Let’s use R to see how the minimum sample size is affected by different margins of error and confidence intervals.

First, let’s load the libraries we’ll be using in this exercise. I’m also telling ggplot2 to use theme_tq from the tidyquant library as the default visual theme.

# Load required libraries
library(tidyverse)
library(tidyquant)

# Define default theme for ggplot2
ggplot2::theme_set(tidyquant::theme_tq())

Next, we define a function for calculating the minimum sample size using Cochran’s Formula. Note that we are passing p, e and ci as arguments so we can easily iterate through different values.

# Function: Calculate Minimum Sample Size using Cochran's Formula
calc_min_sample_size <- function(p = 0.1, e = 0.01, ci = 0.95 {
    z <- qnorm(1 - (1 - ci) / 2)
    n <- z ^ 2 * p * (1 - p) / e ^ 2
    return(n)
}

Now let’s take a look at the impact margin of error has on the minimum sample size.

# Impact Analysis: Margin of Error
x <- seq(from = 0.005, to = 0.02, by = 0.0001)
y <- calc_min_sample_size(p = 0.01, e = x)
ggplot2::qplot(x, y, geom = "line", color = I("firebrick")) +
    ggplot2::labs(
        title = "Impact Analysis: Margin of Error",
        subtitle = "Constants: p = 0.01, ci = 0.95",
        x = "Margin of Error",
        y = "Min. Sample Size"
    )

Observe how the minimum sample size exponentially increases as the margin of error decreases, from ~381 at 1% (0.01) to ~1,522 at 0.5% (0.005) even while leaving the confidence interval constant at 95%.

Next, let's see the impact confidence interval has on the minimum sample size.

# Impact Analysis: Confidence Level
x <- seq(from = 0.90, to = 0.999, by = 0.0001)
y <- calc_min_sample_size(p = 0.01, e = 0.01, ci = x)
ggplot2::qplot(x, y, geom = "line", color = I("firebrick")) +
    ggplot2::labs(
        title = "Impact Analysis: Confidence Level",
        subtitle = "Constants: p = 0.01, e = 0.01",
        x = "Confidence Level",
        y = "Min.

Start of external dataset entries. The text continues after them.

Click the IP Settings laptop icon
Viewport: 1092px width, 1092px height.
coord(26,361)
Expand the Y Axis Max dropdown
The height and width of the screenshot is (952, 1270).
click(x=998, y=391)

Sample Size"
    )

You can observe how increasing the confidence level also has an exponential impact on the minimum sample size, from ~382 at 95% (0.90) to ~657 at 99% (0.99) to ~1,072 at 99.9% (0.999).

What happens when we do both at the same time, decreasing e to 0.005 and increasing ci to 0.99? Let's call our function to find out.

> calc_min_sample_size(p = 0.01, e = 0.005, ci = 0.99)
[1] 2627.419

We will need to test a whopping 2,628 samples!

Conclusion

Like most things in data science (you probably could even claim that for life in general), calculating the minimum sample size required for testing is an exercise in choosing trade-offs.

Naturally, we want the smallest margin of error and highest confidence level. But the resultant number of samples that need to be tested would often be prohibitively large, sometimes even to the extent of defeating the whole point of sampling in the first place.

This is why you see most studies conducted at 95% confidence, as it represents a reasonable trade-off between reliability of the result versus the effort required to conduct experiments.